SYSTRAN / faster-whisper

Faster Whisper transcription with CTranslate2
MIT License
11.71k stars 975 forks source link

This is very cool, but push to even higher gpu usage? #66

Closed junchen6072 closed 1 year ago

junchen6072 commented 1 year ago

First, thank you for this awesome work and it indeed improves the transcribe time a lot! But I'm wondering if it's possible to push to even higher gpu usage so it can be even faster? From my testing to transcribe a few audios whose length is between 2mins to 15mins, gpu usage is jumping between 70-90%, and occasionally drop to quite low. Tried to instantiate WhisperModel with higher cpu_threads and num_workers, but it doesn't seem to help? I guess there're some non trivial blocking cpu computation so gpu is not fully utilized. Tried to use a thread pool in python to submit jobs for audios, it has a bit improvement, the peak gpu usage can go higher, but I think on average it didn't increase too much.

Any ideas? Thanks!

guillaumekln commented 1 year ago

Tried to use a thread pool in python to submit jobs for audios,

That's a good approach. Did you also increase num_workers when doing that? Normally this should overlap kernel executions on the GPU and increase the usage.

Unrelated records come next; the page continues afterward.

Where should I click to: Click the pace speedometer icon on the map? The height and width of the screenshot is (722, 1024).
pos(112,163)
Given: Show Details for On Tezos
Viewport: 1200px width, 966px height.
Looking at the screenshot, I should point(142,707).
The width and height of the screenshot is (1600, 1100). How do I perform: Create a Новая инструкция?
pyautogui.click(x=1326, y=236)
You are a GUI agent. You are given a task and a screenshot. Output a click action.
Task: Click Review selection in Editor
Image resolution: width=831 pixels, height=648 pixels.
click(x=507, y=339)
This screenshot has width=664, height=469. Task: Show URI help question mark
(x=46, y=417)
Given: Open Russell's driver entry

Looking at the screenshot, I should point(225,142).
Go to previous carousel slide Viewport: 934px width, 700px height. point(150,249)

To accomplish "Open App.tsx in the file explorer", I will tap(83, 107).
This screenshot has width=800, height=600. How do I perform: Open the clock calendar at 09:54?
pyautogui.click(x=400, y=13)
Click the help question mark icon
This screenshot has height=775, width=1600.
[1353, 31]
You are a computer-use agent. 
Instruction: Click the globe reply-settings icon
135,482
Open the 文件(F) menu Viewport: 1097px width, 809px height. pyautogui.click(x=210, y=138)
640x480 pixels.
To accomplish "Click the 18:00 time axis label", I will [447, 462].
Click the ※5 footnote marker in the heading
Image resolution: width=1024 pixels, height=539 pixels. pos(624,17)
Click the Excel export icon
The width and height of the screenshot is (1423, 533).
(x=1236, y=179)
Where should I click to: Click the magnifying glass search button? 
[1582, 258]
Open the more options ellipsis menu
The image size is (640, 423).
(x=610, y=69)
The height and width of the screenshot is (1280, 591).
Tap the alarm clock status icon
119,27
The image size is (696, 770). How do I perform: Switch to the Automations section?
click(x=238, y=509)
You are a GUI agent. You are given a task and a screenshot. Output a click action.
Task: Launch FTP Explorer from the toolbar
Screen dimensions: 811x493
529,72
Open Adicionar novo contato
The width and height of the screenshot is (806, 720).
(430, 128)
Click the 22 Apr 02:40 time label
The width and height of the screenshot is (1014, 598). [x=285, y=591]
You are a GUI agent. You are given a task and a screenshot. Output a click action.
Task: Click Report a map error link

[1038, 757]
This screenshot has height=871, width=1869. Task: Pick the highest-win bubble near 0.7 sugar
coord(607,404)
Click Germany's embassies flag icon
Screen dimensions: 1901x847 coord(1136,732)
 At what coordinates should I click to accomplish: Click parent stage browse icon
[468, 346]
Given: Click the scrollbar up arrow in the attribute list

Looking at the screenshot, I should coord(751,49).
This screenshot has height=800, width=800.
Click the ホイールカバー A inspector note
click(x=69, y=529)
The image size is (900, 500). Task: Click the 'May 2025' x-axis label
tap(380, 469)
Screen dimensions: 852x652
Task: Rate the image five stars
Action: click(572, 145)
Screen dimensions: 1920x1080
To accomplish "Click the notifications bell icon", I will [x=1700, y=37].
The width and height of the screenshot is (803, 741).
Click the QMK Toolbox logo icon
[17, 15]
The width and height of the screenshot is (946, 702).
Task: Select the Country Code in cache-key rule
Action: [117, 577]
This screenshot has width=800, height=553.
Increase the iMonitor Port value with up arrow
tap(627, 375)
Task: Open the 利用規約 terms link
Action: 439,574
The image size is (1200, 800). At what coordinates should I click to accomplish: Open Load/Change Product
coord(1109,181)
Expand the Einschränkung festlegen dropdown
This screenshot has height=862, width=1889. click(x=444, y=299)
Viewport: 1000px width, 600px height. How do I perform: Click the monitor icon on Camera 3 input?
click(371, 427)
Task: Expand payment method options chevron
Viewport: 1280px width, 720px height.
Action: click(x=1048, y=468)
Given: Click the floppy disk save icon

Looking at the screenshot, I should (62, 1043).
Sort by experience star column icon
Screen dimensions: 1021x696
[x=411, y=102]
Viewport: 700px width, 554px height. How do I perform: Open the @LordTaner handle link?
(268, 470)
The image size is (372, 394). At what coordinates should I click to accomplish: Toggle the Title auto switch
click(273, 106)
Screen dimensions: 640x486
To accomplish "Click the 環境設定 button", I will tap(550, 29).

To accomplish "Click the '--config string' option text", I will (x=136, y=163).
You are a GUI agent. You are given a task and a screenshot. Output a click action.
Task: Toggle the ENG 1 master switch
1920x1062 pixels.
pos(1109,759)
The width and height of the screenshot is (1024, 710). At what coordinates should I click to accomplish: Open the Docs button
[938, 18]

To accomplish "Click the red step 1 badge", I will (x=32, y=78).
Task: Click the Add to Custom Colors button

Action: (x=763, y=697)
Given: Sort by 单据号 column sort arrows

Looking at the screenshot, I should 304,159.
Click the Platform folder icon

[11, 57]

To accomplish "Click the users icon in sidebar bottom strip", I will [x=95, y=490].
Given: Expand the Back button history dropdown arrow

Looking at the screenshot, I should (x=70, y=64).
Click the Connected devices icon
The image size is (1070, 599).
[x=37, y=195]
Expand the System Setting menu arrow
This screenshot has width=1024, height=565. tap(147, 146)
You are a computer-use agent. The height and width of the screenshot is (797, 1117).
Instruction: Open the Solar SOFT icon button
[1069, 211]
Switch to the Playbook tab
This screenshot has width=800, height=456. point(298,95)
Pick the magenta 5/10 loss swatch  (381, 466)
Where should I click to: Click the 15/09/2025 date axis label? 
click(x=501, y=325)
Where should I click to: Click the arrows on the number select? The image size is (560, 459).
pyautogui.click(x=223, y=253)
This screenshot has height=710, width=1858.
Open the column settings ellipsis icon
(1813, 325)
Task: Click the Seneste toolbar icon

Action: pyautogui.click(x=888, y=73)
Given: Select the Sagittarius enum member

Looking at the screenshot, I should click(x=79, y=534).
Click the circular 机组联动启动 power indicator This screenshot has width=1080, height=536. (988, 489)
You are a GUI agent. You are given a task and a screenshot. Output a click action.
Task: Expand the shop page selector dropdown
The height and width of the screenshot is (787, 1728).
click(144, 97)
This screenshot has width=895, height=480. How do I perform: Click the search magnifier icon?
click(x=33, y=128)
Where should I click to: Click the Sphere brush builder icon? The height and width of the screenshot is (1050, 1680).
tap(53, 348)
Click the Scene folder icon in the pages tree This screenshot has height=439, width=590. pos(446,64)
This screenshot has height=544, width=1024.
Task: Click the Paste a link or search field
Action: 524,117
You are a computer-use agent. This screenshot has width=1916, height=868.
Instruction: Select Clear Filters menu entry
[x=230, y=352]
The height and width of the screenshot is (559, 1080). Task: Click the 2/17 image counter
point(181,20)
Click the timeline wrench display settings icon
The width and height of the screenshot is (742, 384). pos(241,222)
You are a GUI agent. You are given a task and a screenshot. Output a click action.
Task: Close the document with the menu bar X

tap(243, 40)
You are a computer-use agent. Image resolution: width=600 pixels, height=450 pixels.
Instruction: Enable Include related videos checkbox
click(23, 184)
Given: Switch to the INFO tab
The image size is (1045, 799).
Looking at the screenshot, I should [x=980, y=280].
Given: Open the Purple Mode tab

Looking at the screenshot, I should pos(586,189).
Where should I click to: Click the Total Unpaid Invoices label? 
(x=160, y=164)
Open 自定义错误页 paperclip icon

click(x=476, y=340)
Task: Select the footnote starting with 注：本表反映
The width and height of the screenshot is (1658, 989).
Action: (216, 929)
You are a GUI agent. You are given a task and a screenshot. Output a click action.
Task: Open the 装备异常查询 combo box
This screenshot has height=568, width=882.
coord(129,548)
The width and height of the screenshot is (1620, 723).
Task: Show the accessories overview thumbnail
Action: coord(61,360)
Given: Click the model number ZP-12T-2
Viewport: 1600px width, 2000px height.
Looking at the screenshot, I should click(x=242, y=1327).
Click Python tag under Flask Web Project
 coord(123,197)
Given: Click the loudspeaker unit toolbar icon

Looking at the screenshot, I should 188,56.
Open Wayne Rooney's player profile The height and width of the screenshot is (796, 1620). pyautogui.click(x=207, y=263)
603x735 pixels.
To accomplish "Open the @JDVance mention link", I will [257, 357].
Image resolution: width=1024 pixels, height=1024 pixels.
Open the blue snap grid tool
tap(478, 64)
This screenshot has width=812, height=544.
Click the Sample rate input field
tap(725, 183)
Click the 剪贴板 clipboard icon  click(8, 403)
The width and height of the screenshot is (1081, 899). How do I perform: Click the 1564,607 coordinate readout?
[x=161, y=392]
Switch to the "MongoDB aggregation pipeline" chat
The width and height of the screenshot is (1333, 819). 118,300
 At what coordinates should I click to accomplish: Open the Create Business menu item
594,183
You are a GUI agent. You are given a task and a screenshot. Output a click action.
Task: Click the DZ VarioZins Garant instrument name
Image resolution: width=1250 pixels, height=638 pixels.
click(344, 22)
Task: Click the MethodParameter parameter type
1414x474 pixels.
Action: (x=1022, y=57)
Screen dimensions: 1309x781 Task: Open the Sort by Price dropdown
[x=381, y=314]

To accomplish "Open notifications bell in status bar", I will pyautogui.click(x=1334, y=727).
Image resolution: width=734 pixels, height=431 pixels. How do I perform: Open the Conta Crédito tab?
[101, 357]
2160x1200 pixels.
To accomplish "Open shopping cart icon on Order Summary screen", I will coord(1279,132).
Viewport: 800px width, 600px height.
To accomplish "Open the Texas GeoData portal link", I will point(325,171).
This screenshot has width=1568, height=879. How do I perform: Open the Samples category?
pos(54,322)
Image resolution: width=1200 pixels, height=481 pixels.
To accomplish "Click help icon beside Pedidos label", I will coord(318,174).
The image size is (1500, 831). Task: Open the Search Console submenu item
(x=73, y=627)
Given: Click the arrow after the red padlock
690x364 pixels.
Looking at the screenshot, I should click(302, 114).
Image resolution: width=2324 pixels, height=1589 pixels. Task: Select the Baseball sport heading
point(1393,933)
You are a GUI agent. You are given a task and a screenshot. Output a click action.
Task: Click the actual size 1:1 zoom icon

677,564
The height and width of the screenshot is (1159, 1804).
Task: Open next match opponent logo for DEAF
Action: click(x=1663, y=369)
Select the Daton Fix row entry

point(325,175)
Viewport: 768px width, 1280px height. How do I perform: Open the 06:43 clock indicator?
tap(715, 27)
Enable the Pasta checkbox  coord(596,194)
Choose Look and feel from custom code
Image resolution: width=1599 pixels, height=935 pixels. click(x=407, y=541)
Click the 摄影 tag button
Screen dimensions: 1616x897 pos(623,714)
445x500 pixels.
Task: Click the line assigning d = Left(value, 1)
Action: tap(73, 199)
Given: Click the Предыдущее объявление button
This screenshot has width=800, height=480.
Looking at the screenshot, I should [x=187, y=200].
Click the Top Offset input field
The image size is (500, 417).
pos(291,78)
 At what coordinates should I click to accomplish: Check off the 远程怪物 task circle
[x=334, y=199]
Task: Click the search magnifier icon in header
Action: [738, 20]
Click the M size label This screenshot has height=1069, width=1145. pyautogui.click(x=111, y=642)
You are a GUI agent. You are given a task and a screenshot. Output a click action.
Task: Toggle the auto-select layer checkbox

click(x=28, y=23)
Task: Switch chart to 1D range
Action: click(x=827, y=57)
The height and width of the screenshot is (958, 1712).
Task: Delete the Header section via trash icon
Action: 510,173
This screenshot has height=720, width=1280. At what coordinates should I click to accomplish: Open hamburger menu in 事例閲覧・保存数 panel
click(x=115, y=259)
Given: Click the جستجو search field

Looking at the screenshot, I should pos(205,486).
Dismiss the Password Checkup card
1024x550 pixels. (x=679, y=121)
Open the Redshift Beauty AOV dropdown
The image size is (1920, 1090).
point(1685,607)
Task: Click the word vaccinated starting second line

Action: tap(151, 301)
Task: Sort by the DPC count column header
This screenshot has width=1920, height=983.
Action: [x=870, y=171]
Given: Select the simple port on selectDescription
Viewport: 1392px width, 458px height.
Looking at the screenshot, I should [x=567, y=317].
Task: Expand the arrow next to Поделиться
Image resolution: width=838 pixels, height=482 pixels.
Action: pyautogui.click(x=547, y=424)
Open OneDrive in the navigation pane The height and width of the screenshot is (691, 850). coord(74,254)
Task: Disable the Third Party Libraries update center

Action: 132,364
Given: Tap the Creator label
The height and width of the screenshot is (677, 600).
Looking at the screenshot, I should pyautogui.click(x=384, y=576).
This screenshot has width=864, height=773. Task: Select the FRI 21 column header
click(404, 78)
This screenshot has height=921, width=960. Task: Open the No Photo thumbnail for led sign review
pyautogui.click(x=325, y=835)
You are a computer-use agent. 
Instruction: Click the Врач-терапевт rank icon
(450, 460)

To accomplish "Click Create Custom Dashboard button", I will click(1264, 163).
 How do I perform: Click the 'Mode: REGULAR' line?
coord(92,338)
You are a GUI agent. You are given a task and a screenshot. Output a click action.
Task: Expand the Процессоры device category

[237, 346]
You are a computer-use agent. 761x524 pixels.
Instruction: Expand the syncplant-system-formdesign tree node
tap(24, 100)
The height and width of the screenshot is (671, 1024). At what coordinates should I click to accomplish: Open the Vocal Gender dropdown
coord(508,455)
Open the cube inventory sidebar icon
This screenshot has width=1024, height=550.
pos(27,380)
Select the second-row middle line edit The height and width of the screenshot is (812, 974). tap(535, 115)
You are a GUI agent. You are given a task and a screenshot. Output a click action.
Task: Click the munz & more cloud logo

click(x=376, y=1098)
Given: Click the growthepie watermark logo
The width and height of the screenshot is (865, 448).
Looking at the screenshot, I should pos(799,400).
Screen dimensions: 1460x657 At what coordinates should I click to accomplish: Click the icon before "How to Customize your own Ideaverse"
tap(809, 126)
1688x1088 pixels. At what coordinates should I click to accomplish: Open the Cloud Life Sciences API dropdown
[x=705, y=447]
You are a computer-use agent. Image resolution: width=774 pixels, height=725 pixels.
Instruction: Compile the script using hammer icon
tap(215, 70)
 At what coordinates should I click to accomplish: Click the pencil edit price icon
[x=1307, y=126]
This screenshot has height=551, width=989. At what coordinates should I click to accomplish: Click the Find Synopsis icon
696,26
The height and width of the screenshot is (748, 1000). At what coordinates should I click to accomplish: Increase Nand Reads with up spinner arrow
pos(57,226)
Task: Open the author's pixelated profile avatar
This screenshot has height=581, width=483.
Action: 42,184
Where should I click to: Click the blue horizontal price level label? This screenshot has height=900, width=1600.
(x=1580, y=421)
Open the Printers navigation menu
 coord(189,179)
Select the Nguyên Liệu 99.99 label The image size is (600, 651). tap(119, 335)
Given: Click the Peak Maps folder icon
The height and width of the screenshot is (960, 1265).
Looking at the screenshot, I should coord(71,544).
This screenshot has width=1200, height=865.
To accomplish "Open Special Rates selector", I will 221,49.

junchen6072 commented 1 year ago

Tried to use a thread pool in python to submit jobs for audios,

That's a good approach. Did you also increase num_workers when doing that? Normally this should overlap kernel executions on the GPU and increase the usage.

Yes I did. I think the bottleneck may be more in the python code, we're blocking wait on self.model.generate

junchen6072 commented 1 year ago

Another observation is, using 2 threads in the pool seems better than more

guillaumekln commented 1 year ago

Are you using word_timestamps=True?

junchen6072 commented 1 year ago

Yes, this is slow?

guillaumekln commented 1 year ago

Yes, it's slower than the default transcription mode (see #45).

And some operations are indeed running on the CPU in this mode which explains the lower GPU usage. There could be further improvements in the future.

junchen6072 commented 1 year ago

I see, thanks! Is the cpu part mostly on faster-whisper, or CTranslate2?

guillaumekln commented 1 year ago

It's probably a contribution of both, but I don't know exactly.

Taking the OpenAI implementation as a reference, the following lines are run on CPU in CTranslate2:

https://github.com/openai/whisper/blob/v20230314/whisper/timing.py#L208-L214

These steps could benefit from a GPU implementation but I would need some time to come up with an efficient implementation. My first attempt had worse performance than the CPU version!

guillaumekln commented 1 year ago

Higher GPU usage would probably come from some form of batch execution. This is discussed in #59.